→ **Quoted text**
=-=-=

Nathalie Rey also echoes the danger faced by our current culture of using and throwing away and our uncontrolled production of waste in the Plastic Sea (2019) series, making visible through her inverted maps what is invisible to our eyes: the massive amount of waste that ends up in the oceans. Composed of fifteen aesthetically clean circular canvases representing fifteen inverted maps, Nathalie Rey has hand-stitched thousands of colorful plastic pearls that symbolize the enormous garbage dump in oceans, seas and lakes. A meditative action that requires patience and precision and through which Rey denounces a global problem.

In this case, the technique of sewing detaches itself from its functional character and becomes an artistic form capable of installing an alternative aesthetic discourse from the sphere of everyday life. The artist, through the action of sewing, rescues this handcrafted technique as a critical and communicational device, turning technique into artistic practice, and succeeding in rediscovering the aesthetic and political potential of everyday life.

Art can be considered both a mirror and a catalyst for human, individual and social problems. However, art can be the device that helps us to establish a balance in our relationship with nature, capable of proposing multiple strategies that awaken consciousness in order to create awareness and generate creative solutions to environmental problems.

The Naufragio project proposes creative ways of facing the scenarios and situations of the ecological-social crisis. Ways of doing that make us reflect and propose new ways of transformation towards sustainability and which invite us to understand the world from empathy and conscience.

=-=-=

[Data records]
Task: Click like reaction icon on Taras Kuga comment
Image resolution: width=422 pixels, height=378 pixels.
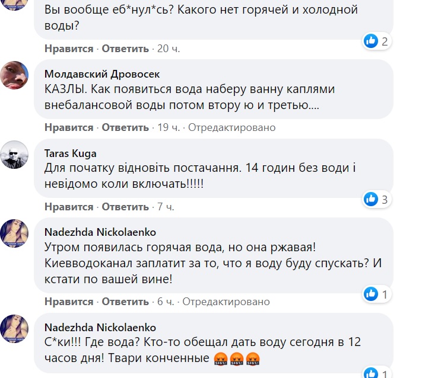Action: [371, 199]
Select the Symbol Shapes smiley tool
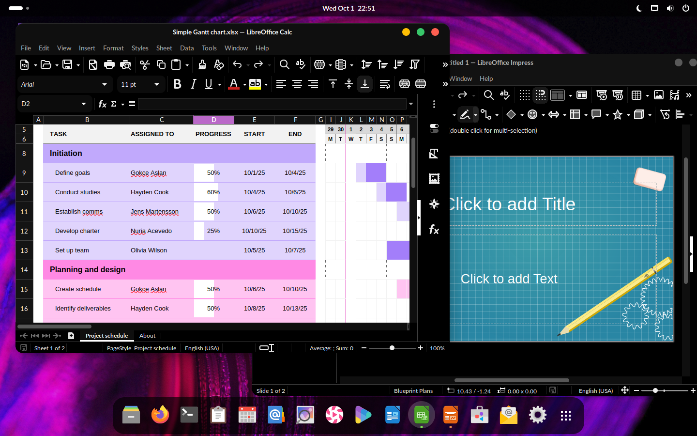This screenshot has height=436, width=697. tap(532, 114)
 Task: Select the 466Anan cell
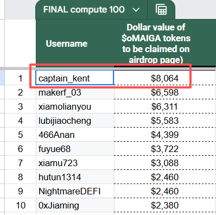coord(75,134)
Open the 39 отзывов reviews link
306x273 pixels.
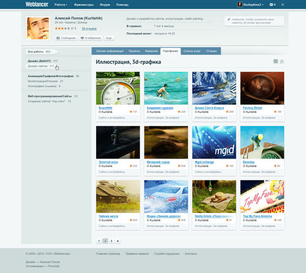(89, 29)
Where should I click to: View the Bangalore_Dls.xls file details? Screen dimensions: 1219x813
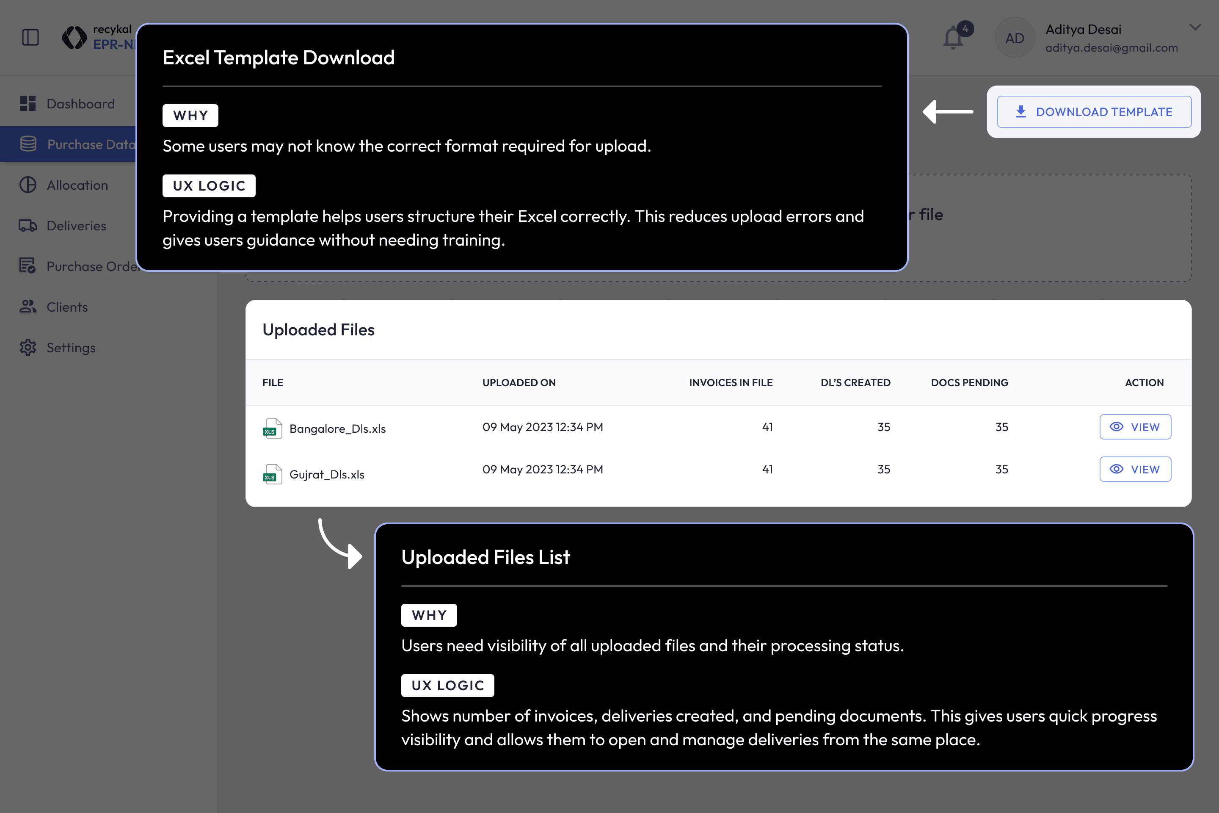pos(1135,427)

=-=-=

→ **Required work**
1. Using the passage on the Plastic Sea series, answer each question:
(a) In what year was the Plastic Sea series made?
(b) How many circular canvases make up the series?
(c) According to the passage, from what does the Naufragio project invite us to understand the world?
2. List every body of water that the passage on the Plastic Sea series names as holding the enormous garbage dump that the plastic pearls symbolize.
3. According to the passage on the Plastic Sea series, what does Nathalie Rey achieve with her inverted maps? Answer in one to three sentences.
Nothing in the listing is needed here.

→ **Solutions per task**
1.
(a) 2019
(b) Fifteen
(c) From empathy and conscience

2.
- Oceans
- Seas
- Lakes

3. Her inverted maps make visible what is invisible to our eyes. That is the massive amount of waste that ends up in the oceans.